I felt so safe here.
So loved and protected.
It had been our safe haven through a rocky two years, and I was not ready for that to end.
When it was given to us I had felt like it was an affirmation from God that we were seen and that He would provide for all our needs.
This farm felt like a kick in the gut.
Sure, I had dreamed of this kind of opportunity…but as we all know dreams are very different than real life.
I felt like I had just finally caught my breath.
Thankfully, my husband’s vision is much clearer than my own and over the next few days and weeks he nudged and cajoled me towards the dream.
Through his eyes I started to see it…that this really might be the opportunity of a lifetime.
My heart recoiled from the idea of more change and discomfort, but also strained toward the adventure I knew could be ours.
I could stay in my safe little bubble, or I could say yes to adventure and endless opportunities to create and explore.
At only 28 years old, was I really going to hunker down and say this is it?
I agreed to go check it out and we made it a date night, leaving the kids with a babysitter.
The house still gave me the same sinking feeling…but it also erased the doubts I had about there being enough space for us all.
When we got outside and began walking the property, the shades on my limited vision dropped away.
In the magical evening hours, sun sinking low in the sky, the farm lay around us in gentle hills, tall birches and sprawling grasses. I imagined my children running the lengths of the farmyard and chickens pecking at the dirt outside the small shed.
We ducked through the doors of the old barn and gazed around at broken down horse stalls in the dim light. The air was thick and musty, carrying me back to my own childhood days on a farm in Wellington County.
We hiked up the barn hill and turned in circles in the empty hayloft, a barn swing soaring in my mind’s eye.

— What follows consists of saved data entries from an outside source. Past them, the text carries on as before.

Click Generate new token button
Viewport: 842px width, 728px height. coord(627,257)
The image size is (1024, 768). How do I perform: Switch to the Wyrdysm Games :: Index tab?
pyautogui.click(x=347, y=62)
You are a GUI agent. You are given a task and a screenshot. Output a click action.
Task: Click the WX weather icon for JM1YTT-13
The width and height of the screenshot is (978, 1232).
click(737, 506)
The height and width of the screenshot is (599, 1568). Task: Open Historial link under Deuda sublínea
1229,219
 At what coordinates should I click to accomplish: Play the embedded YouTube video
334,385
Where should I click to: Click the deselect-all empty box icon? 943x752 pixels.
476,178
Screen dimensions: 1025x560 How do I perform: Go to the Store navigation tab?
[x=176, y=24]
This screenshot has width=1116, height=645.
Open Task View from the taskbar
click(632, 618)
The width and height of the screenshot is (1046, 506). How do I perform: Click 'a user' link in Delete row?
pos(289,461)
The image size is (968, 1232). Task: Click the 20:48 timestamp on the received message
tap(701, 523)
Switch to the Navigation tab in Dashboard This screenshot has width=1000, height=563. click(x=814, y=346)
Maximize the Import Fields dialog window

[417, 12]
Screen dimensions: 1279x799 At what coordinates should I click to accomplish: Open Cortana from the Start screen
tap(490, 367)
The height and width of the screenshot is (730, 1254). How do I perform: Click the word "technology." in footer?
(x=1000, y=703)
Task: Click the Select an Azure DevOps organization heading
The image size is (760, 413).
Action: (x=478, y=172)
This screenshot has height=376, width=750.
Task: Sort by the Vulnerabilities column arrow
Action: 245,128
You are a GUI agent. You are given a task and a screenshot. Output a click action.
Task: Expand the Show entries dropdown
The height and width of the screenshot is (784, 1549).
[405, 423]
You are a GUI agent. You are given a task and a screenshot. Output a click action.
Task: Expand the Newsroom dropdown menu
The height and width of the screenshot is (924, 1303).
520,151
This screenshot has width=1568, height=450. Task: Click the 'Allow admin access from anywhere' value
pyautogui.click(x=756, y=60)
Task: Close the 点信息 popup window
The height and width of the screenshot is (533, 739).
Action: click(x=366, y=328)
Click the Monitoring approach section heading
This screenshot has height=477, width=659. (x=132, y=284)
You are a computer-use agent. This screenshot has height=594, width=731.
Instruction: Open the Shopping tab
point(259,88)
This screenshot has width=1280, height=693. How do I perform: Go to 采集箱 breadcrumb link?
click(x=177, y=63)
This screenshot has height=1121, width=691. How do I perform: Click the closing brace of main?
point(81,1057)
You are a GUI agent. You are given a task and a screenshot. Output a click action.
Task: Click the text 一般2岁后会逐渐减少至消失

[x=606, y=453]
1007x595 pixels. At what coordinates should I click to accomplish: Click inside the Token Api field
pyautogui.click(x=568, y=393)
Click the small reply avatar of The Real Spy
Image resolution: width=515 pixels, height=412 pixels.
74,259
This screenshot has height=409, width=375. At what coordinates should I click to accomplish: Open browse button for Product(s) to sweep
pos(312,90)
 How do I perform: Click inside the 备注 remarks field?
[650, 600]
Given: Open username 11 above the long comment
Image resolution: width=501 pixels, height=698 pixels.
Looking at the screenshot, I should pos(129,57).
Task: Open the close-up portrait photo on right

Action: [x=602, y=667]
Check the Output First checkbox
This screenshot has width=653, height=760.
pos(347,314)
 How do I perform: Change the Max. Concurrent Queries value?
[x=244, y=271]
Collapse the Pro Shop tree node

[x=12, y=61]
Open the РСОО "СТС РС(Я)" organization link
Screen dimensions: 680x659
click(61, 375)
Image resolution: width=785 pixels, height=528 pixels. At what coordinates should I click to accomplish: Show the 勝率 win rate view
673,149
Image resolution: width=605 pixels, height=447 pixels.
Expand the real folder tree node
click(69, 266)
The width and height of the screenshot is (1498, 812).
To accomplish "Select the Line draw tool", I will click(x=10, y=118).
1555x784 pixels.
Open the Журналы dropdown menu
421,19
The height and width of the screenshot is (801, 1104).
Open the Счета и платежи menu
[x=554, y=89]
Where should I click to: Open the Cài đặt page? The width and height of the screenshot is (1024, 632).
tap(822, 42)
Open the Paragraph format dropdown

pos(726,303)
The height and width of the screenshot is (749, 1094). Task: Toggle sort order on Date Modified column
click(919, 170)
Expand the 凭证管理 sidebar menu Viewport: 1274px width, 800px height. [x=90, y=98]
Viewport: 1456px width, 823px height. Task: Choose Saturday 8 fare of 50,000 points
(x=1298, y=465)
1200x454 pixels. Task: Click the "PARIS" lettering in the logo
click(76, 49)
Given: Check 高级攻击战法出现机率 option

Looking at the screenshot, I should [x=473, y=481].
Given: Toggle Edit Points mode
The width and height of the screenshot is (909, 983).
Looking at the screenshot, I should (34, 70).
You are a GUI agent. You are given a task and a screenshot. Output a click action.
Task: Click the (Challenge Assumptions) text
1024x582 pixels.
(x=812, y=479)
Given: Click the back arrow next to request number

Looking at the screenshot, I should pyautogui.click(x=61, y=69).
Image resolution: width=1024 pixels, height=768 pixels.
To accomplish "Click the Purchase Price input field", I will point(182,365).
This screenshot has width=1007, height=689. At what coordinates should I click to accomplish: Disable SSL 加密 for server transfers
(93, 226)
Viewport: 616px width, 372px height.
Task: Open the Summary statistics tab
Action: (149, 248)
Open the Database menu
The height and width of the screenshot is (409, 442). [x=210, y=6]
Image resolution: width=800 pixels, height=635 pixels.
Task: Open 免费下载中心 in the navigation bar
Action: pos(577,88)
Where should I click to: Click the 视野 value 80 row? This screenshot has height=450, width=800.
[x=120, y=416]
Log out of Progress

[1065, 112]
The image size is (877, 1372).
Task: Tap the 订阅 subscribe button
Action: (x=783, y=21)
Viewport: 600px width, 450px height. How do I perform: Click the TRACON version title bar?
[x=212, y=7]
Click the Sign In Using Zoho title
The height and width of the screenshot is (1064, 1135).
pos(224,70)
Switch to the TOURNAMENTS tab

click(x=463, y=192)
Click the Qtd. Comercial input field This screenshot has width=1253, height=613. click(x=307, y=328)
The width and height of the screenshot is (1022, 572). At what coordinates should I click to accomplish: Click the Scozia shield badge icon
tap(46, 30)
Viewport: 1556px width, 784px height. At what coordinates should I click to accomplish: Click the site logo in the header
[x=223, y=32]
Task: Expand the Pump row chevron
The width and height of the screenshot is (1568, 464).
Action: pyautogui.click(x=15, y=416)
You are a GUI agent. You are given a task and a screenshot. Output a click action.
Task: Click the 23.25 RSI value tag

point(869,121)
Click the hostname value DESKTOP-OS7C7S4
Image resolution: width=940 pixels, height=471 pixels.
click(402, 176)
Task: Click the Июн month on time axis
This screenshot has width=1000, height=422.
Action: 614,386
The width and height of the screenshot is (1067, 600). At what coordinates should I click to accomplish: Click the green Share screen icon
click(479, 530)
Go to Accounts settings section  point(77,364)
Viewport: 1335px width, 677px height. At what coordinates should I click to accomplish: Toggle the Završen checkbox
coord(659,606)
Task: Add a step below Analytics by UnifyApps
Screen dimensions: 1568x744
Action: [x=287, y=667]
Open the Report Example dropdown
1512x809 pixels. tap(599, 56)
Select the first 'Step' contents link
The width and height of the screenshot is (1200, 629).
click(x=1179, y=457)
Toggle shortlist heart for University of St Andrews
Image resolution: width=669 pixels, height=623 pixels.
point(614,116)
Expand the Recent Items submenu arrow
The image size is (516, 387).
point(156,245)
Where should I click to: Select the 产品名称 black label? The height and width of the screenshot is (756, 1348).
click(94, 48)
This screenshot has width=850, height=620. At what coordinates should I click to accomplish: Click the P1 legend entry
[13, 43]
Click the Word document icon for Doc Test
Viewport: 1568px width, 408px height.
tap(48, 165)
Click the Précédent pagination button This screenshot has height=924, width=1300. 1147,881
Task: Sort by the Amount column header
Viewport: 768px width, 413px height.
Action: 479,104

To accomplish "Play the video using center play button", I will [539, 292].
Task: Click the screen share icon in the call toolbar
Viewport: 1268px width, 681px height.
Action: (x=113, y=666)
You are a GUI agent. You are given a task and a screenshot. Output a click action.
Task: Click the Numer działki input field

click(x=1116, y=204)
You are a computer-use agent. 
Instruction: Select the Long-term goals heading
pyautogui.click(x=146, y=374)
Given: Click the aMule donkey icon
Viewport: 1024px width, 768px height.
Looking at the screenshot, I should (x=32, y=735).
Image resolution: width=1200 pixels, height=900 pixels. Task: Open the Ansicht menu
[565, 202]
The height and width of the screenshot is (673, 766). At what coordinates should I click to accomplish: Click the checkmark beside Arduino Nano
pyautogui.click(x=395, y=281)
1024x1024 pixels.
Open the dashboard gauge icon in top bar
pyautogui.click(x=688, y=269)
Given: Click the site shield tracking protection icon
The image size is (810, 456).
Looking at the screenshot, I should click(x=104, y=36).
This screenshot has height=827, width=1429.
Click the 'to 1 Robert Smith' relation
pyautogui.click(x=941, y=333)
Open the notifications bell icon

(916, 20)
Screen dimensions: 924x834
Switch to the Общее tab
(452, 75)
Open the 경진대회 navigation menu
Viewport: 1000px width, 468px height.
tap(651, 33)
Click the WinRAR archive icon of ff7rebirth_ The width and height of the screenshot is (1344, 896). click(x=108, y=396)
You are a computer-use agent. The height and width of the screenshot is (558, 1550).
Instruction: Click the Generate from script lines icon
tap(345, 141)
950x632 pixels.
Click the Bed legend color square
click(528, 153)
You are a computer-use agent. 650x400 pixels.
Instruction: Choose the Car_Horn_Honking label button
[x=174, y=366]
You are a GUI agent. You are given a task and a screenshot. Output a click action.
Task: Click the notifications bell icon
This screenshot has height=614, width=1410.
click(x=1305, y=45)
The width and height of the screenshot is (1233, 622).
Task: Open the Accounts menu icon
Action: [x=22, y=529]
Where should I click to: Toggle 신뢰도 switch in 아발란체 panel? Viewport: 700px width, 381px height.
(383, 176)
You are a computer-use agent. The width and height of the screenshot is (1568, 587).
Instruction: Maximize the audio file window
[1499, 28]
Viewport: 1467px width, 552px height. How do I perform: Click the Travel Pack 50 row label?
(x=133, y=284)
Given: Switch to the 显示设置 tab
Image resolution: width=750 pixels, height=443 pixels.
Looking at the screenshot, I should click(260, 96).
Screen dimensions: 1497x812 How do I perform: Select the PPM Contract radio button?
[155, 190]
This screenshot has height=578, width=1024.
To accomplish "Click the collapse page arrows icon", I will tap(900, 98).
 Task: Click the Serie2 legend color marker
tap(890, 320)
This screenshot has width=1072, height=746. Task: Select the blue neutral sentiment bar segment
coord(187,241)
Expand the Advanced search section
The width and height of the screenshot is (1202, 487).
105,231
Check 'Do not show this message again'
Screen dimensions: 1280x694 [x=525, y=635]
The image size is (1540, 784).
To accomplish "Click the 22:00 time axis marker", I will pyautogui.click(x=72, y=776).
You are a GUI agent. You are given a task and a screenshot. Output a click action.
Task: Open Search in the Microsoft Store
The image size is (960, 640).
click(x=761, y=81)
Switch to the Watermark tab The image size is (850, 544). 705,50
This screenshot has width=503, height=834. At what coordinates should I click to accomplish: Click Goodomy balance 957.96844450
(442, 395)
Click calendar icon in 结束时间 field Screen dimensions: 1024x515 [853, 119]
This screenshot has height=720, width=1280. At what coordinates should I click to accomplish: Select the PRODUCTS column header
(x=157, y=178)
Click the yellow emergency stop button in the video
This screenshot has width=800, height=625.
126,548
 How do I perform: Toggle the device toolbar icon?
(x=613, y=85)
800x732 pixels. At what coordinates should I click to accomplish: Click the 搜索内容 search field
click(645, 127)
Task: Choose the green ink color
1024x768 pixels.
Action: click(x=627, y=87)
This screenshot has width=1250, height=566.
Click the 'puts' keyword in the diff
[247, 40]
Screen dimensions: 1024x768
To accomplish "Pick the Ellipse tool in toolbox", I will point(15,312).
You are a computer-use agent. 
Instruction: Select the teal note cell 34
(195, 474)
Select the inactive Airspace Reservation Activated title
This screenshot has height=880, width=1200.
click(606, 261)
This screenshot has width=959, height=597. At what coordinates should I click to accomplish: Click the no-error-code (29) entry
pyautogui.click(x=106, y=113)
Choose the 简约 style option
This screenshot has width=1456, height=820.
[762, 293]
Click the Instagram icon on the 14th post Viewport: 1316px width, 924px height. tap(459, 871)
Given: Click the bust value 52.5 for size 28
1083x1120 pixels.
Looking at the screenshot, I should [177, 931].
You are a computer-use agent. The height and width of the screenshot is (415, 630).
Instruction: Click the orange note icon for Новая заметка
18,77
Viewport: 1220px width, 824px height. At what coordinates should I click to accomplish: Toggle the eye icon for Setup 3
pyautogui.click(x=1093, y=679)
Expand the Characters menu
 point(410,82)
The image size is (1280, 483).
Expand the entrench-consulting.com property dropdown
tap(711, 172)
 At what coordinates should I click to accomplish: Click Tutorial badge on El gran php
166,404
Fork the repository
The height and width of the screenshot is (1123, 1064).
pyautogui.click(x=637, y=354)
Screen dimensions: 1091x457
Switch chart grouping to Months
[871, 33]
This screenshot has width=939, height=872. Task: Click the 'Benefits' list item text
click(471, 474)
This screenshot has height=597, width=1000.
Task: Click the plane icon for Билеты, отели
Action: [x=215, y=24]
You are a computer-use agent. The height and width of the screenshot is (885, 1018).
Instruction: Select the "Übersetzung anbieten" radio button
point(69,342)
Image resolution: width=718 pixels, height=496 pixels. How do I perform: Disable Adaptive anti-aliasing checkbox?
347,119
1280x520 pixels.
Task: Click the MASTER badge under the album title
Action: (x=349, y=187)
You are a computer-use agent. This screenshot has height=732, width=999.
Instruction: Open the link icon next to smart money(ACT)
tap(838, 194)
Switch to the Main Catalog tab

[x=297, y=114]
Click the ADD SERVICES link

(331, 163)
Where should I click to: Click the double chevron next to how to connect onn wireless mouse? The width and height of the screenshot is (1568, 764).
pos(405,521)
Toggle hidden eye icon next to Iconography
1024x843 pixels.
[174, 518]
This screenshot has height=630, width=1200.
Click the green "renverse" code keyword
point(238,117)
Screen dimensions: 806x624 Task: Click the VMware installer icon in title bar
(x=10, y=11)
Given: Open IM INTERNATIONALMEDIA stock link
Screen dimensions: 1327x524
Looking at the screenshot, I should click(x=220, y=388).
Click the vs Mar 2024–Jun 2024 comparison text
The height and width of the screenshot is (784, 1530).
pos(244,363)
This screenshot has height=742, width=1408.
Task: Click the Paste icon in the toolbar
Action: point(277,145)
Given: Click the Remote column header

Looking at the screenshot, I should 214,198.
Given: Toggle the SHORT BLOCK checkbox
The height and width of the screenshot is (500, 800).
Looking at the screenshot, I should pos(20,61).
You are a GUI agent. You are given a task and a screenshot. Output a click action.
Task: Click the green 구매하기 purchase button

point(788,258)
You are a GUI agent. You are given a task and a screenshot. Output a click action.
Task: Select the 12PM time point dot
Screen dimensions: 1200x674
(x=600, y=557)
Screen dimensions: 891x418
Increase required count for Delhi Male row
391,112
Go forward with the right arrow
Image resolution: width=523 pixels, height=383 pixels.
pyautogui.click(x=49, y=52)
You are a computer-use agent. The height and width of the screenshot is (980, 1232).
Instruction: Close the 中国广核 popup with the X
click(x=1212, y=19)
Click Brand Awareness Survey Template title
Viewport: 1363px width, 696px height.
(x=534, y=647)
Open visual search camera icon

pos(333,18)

There were falling down little sheds all over the place, hidden piles of wood and tin and opportunity waiting for eager small hands.
By the time we left…I think I knew.
It kept me awake for hours each night for the next week.
I’d wake up in the stillness and lay wide eyed, anxiety laying heavy on my chest as I tried to imagine leaving our home.
This wasn’t the plan!
I imagine He smiled, reaching down to stroke my brow tenderly as He gently, slowly eased the fears away.
Trust me; my plans are always good.
I grasped for something solid in it all.
If you believe what you say you do, you do not need to believe the lie that without this safe, beautiful, comfortable home you will not be happy.
What if the greatest adventure of your lives is staring you in the face and you are too afraid to seize the day?
A few weeks later, after hours and hours of agonizing, dreaming, praying, youtubing and researching…it is officially ours!
To give wings to my faltering faith, our home sold in less than a week with multiple offers coming in.
While at a conference during the week of our home going up for sale, a speaker introduced this acrostic for the word FAITH.
I smiled as my husband squeezed my hand.
It is sort of cheesy, but it keeps playing around the corners of my mind as we sign papers, take our kids to see their new home and dream up future plans.
Fantastic adventures in trusting Him.
I think God loves to show us pieces of Himself.
I think He must delight in our confusion and amazement at each new revelation of just how omniscient and good He is.
I think He must patiently wait for us as we stand quaking in terror at the tip of each new ledge, awaiting the moment when we finally take the leap and realize He has caught us!
And there, in those moments, when we have been filled with fear, overwhelmed with grief, crushed by anger and sadness or paralyzed with confusion…when those big arms catch us and shore us up…it is then that we learn to trust Him.
It is then that we see just how big he is and how His largeness fills all the voids and covers the distance between our dreams and reality.
It is then that we embrace our not enough for His more than enough.
It is then that we can start to believe that these stories we live are not ours, but His. One grand, sweeping tale where He plays the main role while our parts come into perspective as merely sidelines to the main plot.
I can’t wait to see what the next chapter holds.